Additive attention layer, a.k.a. Bahdanau-style attention.

Inherits From: Attention, Layer, Operation

Inputs are a list with 2 or 3 elements:

  1. A query tensor of shape (batch_size, Tq, dim).
  2. A value tensor of shape (batch_size, Tv, dim).
  3. A optional key tensor of shape (batch_size, Tv, dim). If none supplied, value will be used as key.

The calculation follows the steps:

  1. Calculate attention scores using query and key with shape (batch_size, Tq, Tv) as a non-linear sum scores = reduce_sum(tanh(query + key), axis=-1).
  2. Use scores to calculate a softmax distribution with shape (batch_size, Tq, Tv).
  3. Use the softmax distribution to create a linear combination of value with shape (batch_size, Tq, dim).

use_scale If True, will create a scalar variable to scale the attention scores.
dropout Float between 0 and 1. Fraction of the units to drop for the attention scores. Defaults to 0.0.
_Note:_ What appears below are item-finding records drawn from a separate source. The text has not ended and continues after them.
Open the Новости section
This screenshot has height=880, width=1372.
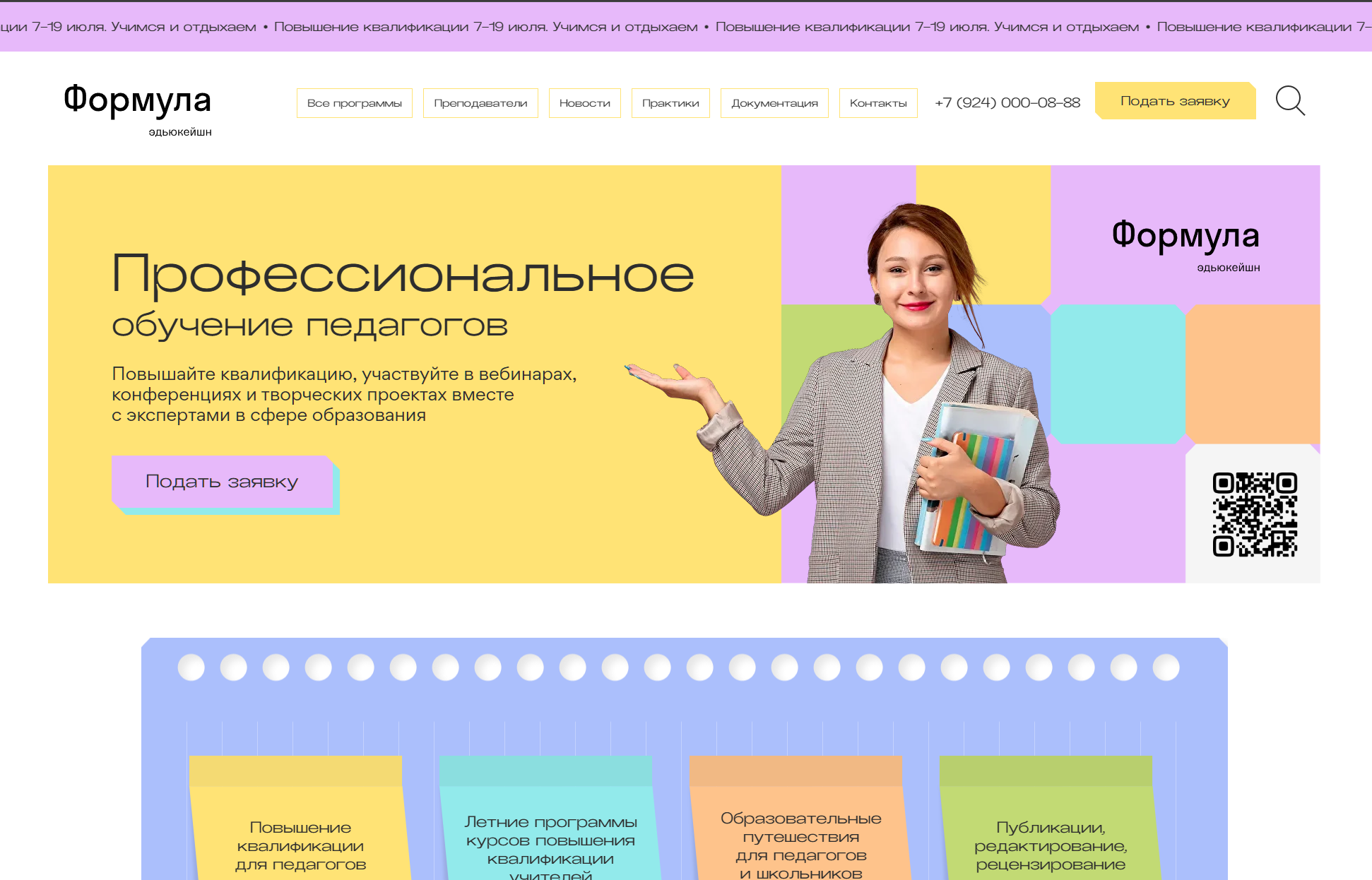pyautogui.click(x=584, y=103)
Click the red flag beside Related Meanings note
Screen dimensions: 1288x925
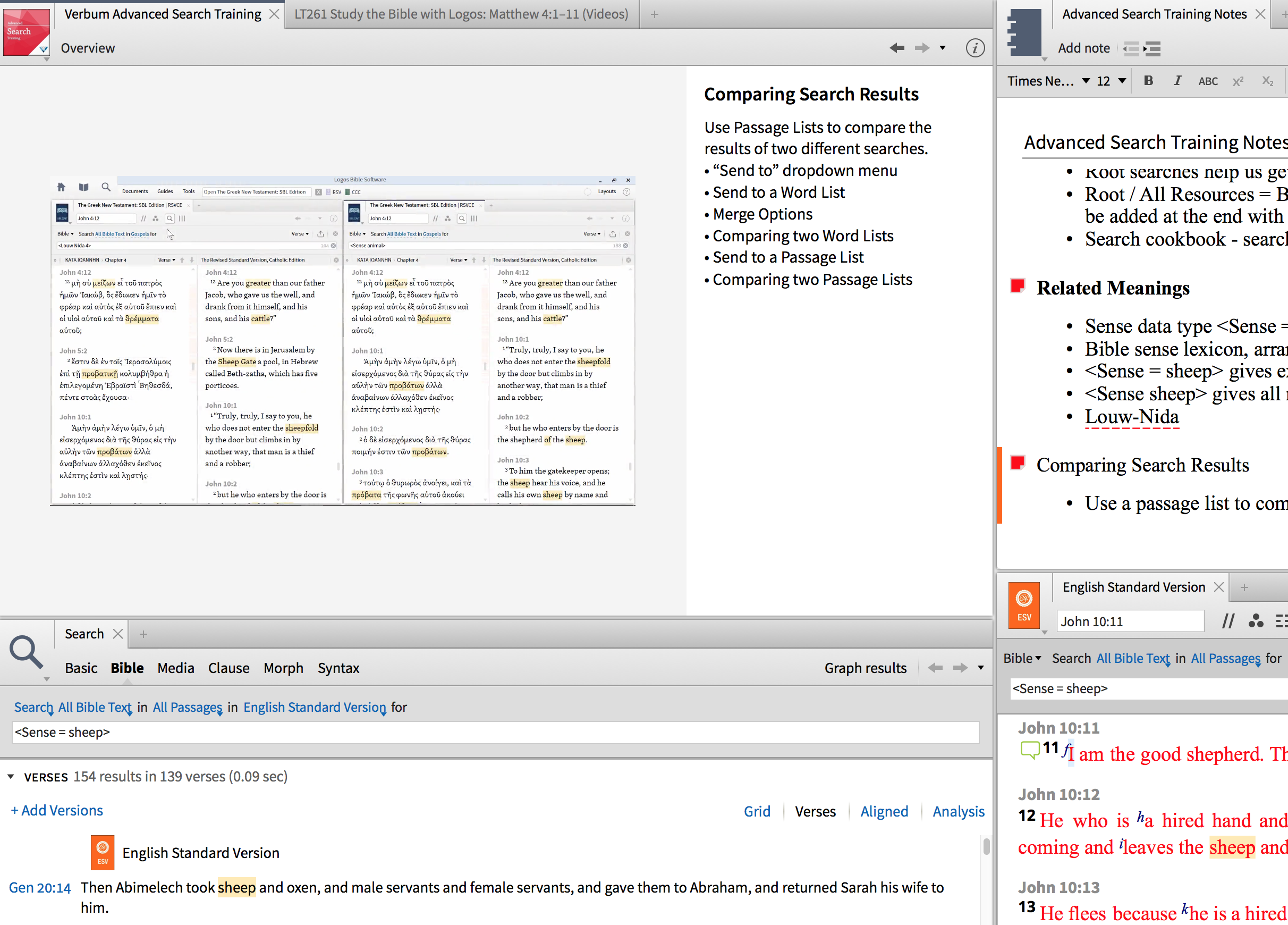tap(1017, 286)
inputs List of the following tensors:

  • query: Query tensor of shape (batch_size, Tq, dim).
  • value: Value tensor of shape (batch_size, Tv, dim).
  • key: Optional key tensor of shape (batch_size, Tv, dim). If not given, will use value for both key and value, which is the most common case.
mask List of the following tensors:
  • query_mask: A boolean mask tensor of shape (batch_size, Tq). If given, the output will be zero at the positions where mask==False.
  • value_mask: A boolean mask tensor of shape (batch_size, Tv). If given, will apply the mask such that values at positions where mask==False do not contribute to the result.
  • return_attention_scores bool, it True, returns the attention scores (after masking and softmax) as an additional output argument.
    training Python boolean indicating whether the layer should behave in training mode (adding dropout) or in inference mode (no dropout).
    use_causal_mask Boolean. Set to True for decoder self-attention. Adds a mask such that position i cannot attend to positions j > i. This prevents the flow of information from the future towards the past. Defaults to False.

    Attention outputs of shape (batch_size, Tq, dim). (Optional) Attention scores after masking and softmax with shape (batch_size, Tq, Tv).

    input Retrieves the input tensor(s) of a symbolic operation.

    Only returns the tensor(s) corresponding to the first time the operation was called.

    output Retrieves the output tensor(s) of a layer.

    Only returns the tensor(s) corresponding to the first time the operation was called.



    Creates a layer from its config.

    This method is the reverse of get_config, capable of instantiating the same layer from the config dictionary. It does not handle layer connectivity (handled by Network), nor weights (handled by set_weights).

    config A Python dictionary, typically the output of get_config.

    A layer instance.